▶ [Document extract]:
++++++

- Greatest Hits cover art

Greatest hits album / video by Kylie Minogue
- Released: 18 November 2002 (Greatest Hits); 21 October 2003 (Greatest Hits 87–97);
- Recorded: 1987–1992 (Greatest Hits); 1987–1997 (Greatest Hits 87–97);
- Genres: Pop; dance;
- Length: 146:30
- Labels: PWL; Jive; BMG;

Kylie Minogue chronology
| KylieFever2002 (2002) | Greatest Hits (2002) | Body Language (2003) |

Kylie Minogue video chronology
| KylieFever2002: Live in Manchester (2002) | Greatest Hits (2003) | Greatest Hits: 87–99 (2003) |

Alternative cover
- Greatest Hits 87–97 cover art

Alternative cover
- Vintage Kylie: The Hits 88–92 cover art

= Greatest Hits (2002 Kylie Minogue album) =

2002 compilation album by Kylie Minogue

Greatest Hits (titled on the back cover as Greatest Hits 87–92 and re-titled as Vintage Kylie: The Hits 88–92) is a 2002 greatest hits album by Australian singer Kylie Minogue. Released on 18 November 2002 by PWL, the album collects work from Minogue's PWL period, including the albums Kylie (1988), Enjoy Yourself (1989), Rhythm of Love (1990), Let's Get to It (1991) and Greatest Hits (1992).

An updated version of the compilation called Greatest Hits 87–97 was later released on 24 November 2003 by BMG and PWL, distributed by Jive, due to her release of Body Language in early 2004. The cover sleeve for this version was shot by British photographer Simon Fowler in 1990, and includes songs and remixes from the albums Kylie Minogue (1994) and Impossible Princess (1997).

==Background==
After the massive success of Minogue's eighth studio album Fever (2001), BMG decided to release a greatest hits album.

The 2002 album cover used a stock photo photographed by Jasper James, which depicts a supposed look-alike dressed in her underwear. AllMusic's Johnny Loftus called it "shoddy." The updated version of the compilation later used a picture from Minogue's photoshoot with Simon Fowler in 1990.

++++++

▶ [Entries supplied]:
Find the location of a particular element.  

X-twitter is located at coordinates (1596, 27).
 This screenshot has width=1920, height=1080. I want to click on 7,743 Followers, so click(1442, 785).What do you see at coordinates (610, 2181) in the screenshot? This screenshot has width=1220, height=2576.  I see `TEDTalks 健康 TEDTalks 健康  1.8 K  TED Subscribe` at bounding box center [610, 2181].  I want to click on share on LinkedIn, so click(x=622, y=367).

++++++

▶ [Things to do]:
1 - According to the article on Kylie Minogue's 2002 Greatest Hits album, what led BMG to decide to release a greatest hits album?
2 - Write what comes next in the article on Kylie Minogue's 2002 Greatest Hits album, picking up after its final sentence about the Simon Fowler photoshoot.
None of the items are needed for what follows.

▶ [Expected results]:
1 - BMG made that decision after the massive success of Minogue's eighth studio album, Fever (2001).

2 -
The release ruffled some feathers in the Minogue camp, in particular the cover artwork. An 'official' cover, designed by Minogue and her team was made available to download from her website and was also given away free inside copies of Heat magazine. Titled Vintage Kylie, the card insert bore the cheeky message "Like Kylie? Why not have the real thing!" A version of the compilation titled Best Of was also released in France, but withdrawn from sale on day of release.

Due to Minogue's release of her then-new album, Body Language, in February 2004, BMG re-released the compilation.

==Critical response==
Greatest Hits

Johnny Loftus from AllMusic gave the compilation two stars out of five. He suggested that there was nothing in the album that feels "very exclusive," with the remixes "readily available to aficionados in other, less after-market places." He also pointed readers to the 2003 version, calling it "a much better option for the casual listener." Writing for Amazon.co.uk, John Galilee compared Minogue's music to "fine wine", which "has aged gracefully over the years". He questioned the replacement of "It's No Secret" with the B-side track "Say the Word – I'll Be There" but concluded: "The collection adds weight to Kylie's early mentor Pete Waterman's assertion that Stock, Aitken and Waterman would one day be viewed as the 1980s equivalent of Motown. Who would have thought back in 1988 that "I Should Be So Lucky" and "Je Ne Sais Pas Pourquoi" would become such gems?"

Greatest Hits 87–97

Chris True from AllMusic gave the compilation four stars out of five, praising it as a "valid and well-represented (yet oddly out of chronological order) anthology of what Americans were missing". He concluded the review by stating that "For those who were surprised by her sudden reappearance [with "Can't Get You Out of My Head", 13 years since Minogue's previous US hit "The Loco-Motion"], this will fill in the picture quite nicely, and for those who just couldn't get enough of Minogue upon hearing her for the first time in 2002, Greatest Hits 87-97 will surely satisfy."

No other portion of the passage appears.